D'après le texte sur l'indifférentisme, par quel terme Grégoire XVI désigne-t-il l'erreur de Lamennais dans Mirari vos ?

Texte fourni —
——————

Les
papes, depuis Grégoire XVI,
ont appelé indifférentisme la doctrine selon laquelle,
face à la question de la vraie religion d'une part, et face à l'Église
catholique en tant que détentrice de la vérité religieuse d'autre part,
l'indifférence était permise, la neutralité était possible en
principe.
Dans
Mirari vos, condamnant vertement l'erreur de Lamennais, qu'il nomme
un "délire", Grégoire XVI
propose deux définitions de l'indifférentisme. Voici les textes :
“ Nous arrivons maintenant à une autre cause des maux dont nous
gémissons de voir l'Église affligée en ce moment, savoir, à cet
"indifférentisme" ou à cette opinion perverse qui s'est
répandue de tous côtés par les artifices des méchants, et d'après
laquelle on pourrait obtenir le salut éternel par quelque profession de
foi que ce soit, pourvu que les mœurs soient droites et honnêtes. Il ne
vous sera pas difficile, (le pape s'adresse aux évêques) dans une
matière si claire et si évidente, de repousser une erreur aussi fatale
du milieu des peuples confiés à vos soins. ”
Dans
le paragraphe suivant, le pape entend remonter à la racine de ce mal :
“ De cette source infecte de l'indifférentisme découle cette maxime
absurde et erronée, ou plutôt ce délire, qu'il faut assurer et garantir
à qui que ce soit la liberté de conscience. On prépare la voie à cette
pernicieuse erreur par la liberté d'opinion... ”[1]
La violence dont fait montre ici ce grand canoniste qu'était
Grégoire XVI peut
dérouter : il n'hésite pas à prendre en ligne de mire, dans un jugement
théologal extrêmement aigu, l'idéologie libérale, déjà dominante à
l'époque.

——————

Extraits du listing —
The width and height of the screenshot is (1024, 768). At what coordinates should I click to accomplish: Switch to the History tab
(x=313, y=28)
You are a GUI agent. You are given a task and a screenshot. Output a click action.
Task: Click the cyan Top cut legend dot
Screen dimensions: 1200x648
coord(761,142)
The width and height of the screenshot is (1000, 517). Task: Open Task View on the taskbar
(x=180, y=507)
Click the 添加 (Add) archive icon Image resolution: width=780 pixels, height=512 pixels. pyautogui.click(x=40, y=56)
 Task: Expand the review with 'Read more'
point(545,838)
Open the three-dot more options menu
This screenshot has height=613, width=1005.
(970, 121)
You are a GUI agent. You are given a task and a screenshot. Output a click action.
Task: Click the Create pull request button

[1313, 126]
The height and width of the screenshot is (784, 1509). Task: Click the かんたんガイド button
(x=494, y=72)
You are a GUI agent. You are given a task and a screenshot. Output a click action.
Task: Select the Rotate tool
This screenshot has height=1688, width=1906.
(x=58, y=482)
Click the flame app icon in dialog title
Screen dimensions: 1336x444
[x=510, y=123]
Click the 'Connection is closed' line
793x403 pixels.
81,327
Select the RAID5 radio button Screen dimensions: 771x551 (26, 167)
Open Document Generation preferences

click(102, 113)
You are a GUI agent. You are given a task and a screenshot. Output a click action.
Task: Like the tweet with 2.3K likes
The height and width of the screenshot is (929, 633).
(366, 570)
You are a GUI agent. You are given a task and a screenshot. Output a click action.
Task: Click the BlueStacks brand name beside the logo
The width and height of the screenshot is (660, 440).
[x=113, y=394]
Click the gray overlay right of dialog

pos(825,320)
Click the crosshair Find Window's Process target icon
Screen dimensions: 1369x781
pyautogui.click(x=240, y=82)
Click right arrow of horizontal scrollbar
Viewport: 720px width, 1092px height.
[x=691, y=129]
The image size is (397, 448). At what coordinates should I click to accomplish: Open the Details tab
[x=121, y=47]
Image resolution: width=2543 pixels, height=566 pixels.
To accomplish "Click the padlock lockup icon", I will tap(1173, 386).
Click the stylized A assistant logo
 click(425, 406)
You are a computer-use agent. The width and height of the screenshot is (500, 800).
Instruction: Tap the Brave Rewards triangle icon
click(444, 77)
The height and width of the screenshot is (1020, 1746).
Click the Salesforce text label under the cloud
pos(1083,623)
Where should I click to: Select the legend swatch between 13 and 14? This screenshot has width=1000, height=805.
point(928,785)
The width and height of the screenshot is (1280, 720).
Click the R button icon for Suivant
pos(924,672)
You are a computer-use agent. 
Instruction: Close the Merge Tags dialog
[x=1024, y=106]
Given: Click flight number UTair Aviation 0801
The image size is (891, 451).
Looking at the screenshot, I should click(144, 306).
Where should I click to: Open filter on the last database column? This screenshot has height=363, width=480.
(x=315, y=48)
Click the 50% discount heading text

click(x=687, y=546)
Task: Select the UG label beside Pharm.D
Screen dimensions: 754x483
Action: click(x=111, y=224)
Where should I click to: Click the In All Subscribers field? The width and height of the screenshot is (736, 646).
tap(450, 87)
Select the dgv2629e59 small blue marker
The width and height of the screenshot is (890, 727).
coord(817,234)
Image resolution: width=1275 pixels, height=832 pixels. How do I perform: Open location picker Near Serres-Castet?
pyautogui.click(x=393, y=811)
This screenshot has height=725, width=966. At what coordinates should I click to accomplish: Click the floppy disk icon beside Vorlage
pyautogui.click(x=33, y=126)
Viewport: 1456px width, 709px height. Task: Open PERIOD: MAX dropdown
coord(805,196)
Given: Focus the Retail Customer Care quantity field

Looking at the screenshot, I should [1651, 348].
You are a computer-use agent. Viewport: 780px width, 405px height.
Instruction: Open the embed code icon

——————

Résultat — Il la nomme un « délire ».